The result is an amazingly rich and searchable database with the names of practitioners from all over the Union. The database obviuosly does not cover all doctors and all companies, but the database brings on great benefits that go beyond the news. It's priving itself a great education tool for citizens and, given its impact in the media, many companies are trying to make their compensations and collaborations more transparent.
The project, launched last November, is now an "ongoing investigation" attracting more and more readers who are also able to provide fresh new data and expand the original investigation.
So here's the question that pops to the mind of those willing to play with data themselves: how did the ProPublica reporters lay their hands on such precious material?
The short answer is that last year US courts forced the eight companies to make all those date public.
How this was turned in a database was a much longer process as data was provided in formats that often made very akward scraping it from websites or agregating it (eg Jpeg sheets instad of Excel or Pdf. Charles Ornstein e Tracy Weber talk about the hurdles they faced in this podcast .
By Guido Romeo
«So what are you doing with the data... statistics!?!» I've been getting a lot of this in the last couple of days speaking of the iData project and I've understood that, in particular with journo colleagues, the best answer is an example of what has been done.
A beatiful piece of work - for once not from overseas... - is Killing Roads, a project on road casualties developed for Bergens Tidende, the main daily paper in Bergen, Norway (kudos to Michele Kettmaier for pointing me to Beta Tales ).
The beauty of the project, on top of its impact, is the multitude of levels tipical of data stories that rapidly turns it into a multiplier of possible stories at the local level.
The starting point for Tidende's reporters, teamped up with develppers, has been the data from the Norwegian Road Authority releasing data on 11.400 road accidents all over Norway. The first move of the norwegian daily has been a massively data rich Google Map allowing endless browsing esperiences at national as well as local level.
Every signpost on the map details the exact position, date and info as number of victims and weathr conditions. Reporters quickly understood that the only detail missing were the names of the victims, canceled to protect their privacy.
That was obviously no match for a team of reporters who are used to find names for a living, expecially after they openede the database to colleagues from local outlets even more interestd in digging out theri angle of the story. The result is a disturbingly impacting collective portrait of the victims of road casualties.
Tidende's multimedia journalist Lasse Lambrechts (interviewed here on YouTube), has been one of the main actors of the Killing Road project (which, in his own admission, turned out to be "much much more work rthan expected").
And this is when your listener always throws in that casual question: «Could this be done in Italy as well?!?».

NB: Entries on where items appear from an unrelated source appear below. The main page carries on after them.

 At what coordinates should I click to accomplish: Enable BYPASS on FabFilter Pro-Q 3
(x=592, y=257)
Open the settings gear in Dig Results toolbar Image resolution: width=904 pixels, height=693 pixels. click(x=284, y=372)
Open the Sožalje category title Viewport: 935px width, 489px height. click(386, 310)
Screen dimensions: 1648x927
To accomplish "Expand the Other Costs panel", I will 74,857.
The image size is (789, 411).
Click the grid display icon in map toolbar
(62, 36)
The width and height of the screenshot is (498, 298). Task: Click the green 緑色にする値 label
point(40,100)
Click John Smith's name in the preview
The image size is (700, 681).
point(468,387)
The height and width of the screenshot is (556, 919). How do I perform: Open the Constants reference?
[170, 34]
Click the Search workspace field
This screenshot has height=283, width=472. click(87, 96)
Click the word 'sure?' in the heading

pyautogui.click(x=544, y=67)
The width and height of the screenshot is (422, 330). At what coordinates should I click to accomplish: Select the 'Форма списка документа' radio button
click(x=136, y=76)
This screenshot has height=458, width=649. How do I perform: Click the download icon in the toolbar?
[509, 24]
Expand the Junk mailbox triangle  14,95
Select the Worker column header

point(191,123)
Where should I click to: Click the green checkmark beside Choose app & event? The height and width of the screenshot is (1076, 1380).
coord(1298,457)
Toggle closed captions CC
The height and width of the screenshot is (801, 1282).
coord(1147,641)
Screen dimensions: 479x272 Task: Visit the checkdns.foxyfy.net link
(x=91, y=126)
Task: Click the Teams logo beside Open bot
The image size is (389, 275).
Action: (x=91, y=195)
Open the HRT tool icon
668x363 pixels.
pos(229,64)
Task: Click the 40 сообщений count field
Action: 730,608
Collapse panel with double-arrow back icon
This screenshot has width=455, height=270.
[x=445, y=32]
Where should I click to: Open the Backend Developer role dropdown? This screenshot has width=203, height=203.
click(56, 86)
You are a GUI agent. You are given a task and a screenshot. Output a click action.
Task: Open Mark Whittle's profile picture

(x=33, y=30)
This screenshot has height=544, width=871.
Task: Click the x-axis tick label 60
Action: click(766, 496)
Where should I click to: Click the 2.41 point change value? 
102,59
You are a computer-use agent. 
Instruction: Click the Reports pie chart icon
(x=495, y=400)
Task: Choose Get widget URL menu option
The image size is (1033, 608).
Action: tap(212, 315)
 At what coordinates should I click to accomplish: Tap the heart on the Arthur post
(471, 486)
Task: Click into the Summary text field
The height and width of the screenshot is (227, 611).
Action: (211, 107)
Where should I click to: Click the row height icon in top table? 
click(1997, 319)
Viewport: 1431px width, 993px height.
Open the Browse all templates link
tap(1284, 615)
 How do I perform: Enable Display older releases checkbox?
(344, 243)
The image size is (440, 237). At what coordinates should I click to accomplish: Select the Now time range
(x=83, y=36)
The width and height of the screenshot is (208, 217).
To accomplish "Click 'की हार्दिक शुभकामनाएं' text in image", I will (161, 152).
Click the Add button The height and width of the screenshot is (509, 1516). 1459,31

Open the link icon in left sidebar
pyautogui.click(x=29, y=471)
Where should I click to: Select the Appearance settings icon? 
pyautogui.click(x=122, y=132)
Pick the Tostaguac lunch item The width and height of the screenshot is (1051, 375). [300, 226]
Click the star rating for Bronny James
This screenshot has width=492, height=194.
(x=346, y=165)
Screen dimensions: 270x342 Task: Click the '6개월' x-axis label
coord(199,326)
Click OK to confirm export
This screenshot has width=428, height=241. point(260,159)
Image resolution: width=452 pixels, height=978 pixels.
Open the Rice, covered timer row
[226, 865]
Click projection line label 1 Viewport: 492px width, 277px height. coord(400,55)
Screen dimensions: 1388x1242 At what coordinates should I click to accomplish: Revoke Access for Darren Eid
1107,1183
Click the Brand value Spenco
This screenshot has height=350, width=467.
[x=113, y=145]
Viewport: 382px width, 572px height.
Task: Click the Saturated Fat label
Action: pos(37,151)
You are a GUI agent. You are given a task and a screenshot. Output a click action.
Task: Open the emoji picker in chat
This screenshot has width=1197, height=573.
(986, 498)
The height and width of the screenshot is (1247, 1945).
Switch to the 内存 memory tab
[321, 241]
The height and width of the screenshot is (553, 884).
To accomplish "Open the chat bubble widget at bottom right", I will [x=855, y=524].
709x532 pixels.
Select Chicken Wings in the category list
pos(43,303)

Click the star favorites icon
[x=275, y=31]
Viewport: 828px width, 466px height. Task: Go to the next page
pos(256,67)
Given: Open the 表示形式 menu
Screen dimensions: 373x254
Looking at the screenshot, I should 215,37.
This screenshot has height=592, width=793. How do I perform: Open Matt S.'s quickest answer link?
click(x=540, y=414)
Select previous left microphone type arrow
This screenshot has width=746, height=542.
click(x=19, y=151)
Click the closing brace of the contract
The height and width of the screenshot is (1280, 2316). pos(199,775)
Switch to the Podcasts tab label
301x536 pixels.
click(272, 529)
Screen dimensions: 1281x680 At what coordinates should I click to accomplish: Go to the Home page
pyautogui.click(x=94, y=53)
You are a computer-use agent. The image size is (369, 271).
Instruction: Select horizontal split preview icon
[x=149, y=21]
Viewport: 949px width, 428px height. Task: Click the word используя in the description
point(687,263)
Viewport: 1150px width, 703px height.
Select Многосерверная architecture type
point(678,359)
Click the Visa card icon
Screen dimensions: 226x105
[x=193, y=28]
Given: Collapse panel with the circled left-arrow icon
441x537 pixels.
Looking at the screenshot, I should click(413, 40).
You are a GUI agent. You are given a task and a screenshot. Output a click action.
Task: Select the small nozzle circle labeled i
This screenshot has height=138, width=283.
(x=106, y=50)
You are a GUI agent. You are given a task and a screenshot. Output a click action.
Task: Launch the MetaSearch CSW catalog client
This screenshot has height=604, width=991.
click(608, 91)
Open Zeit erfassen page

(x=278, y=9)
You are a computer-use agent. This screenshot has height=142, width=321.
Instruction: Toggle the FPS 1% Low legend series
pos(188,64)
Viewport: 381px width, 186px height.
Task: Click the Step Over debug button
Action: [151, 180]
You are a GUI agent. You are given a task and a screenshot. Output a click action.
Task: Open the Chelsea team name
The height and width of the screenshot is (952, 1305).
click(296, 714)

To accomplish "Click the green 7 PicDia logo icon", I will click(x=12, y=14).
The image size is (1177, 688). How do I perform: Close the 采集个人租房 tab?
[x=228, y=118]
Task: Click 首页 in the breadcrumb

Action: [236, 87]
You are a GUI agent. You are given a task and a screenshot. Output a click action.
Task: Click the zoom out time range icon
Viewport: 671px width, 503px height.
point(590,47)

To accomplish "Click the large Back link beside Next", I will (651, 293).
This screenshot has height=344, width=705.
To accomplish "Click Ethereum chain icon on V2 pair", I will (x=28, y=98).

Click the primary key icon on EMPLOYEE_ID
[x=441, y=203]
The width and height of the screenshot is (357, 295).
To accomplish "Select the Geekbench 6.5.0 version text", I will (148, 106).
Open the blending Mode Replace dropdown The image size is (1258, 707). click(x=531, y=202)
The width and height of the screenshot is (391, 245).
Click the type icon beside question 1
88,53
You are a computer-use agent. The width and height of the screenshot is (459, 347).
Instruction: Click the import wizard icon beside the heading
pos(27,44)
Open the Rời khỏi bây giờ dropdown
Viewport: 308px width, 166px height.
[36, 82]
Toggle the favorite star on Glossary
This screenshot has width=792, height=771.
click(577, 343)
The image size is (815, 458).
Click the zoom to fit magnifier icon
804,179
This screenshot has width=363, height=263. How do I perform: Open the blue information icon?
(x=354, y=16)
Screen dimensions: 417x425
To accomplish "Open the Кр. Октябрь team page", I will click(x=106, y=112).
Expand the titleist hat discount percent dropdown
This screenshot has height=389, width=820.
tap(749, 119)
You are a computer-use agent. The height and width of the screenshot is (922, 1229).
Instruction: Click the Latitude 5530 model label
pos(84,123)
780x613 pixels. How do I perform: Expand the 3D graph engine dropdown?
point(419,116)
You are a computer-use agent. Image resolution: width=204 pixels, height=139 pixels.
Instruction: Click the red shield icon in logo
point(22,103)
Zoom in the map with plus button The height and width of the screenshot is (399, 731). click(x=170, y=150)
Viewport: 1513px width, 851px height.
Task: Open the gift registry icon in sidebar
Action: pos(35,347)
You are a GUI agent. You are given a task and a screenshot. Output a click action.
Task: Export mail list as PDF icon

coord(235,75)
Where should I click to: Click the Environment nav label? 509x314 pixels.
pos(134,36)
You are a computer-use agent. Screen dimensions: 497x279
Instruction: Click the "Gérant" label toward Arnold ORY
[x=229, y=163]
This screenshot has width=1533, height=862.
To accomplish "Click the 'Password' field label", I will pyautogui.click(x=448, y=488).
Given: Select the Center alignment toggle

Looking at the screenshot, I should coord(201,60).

The data is certainly there. Here is an example of what Parma's Province bureau of statistics has done with its local data. (pdf scaricabile) Every casuality is very data rich: metadata range from the kind of vehicle to climate conditions.. But getting them in a usable form (e.g. a nice and tidy excel sheet!) is a different story.
But this is a story project to which we'll come back to explain the issues and possibilities of accessin and scraping darta through legal requests and web tools.
One thing to keep in mind is that Italian roads are the scen of an everyday manslaughter: about 500 accidents avery day causing more than 10 dead and hundreds of wounded.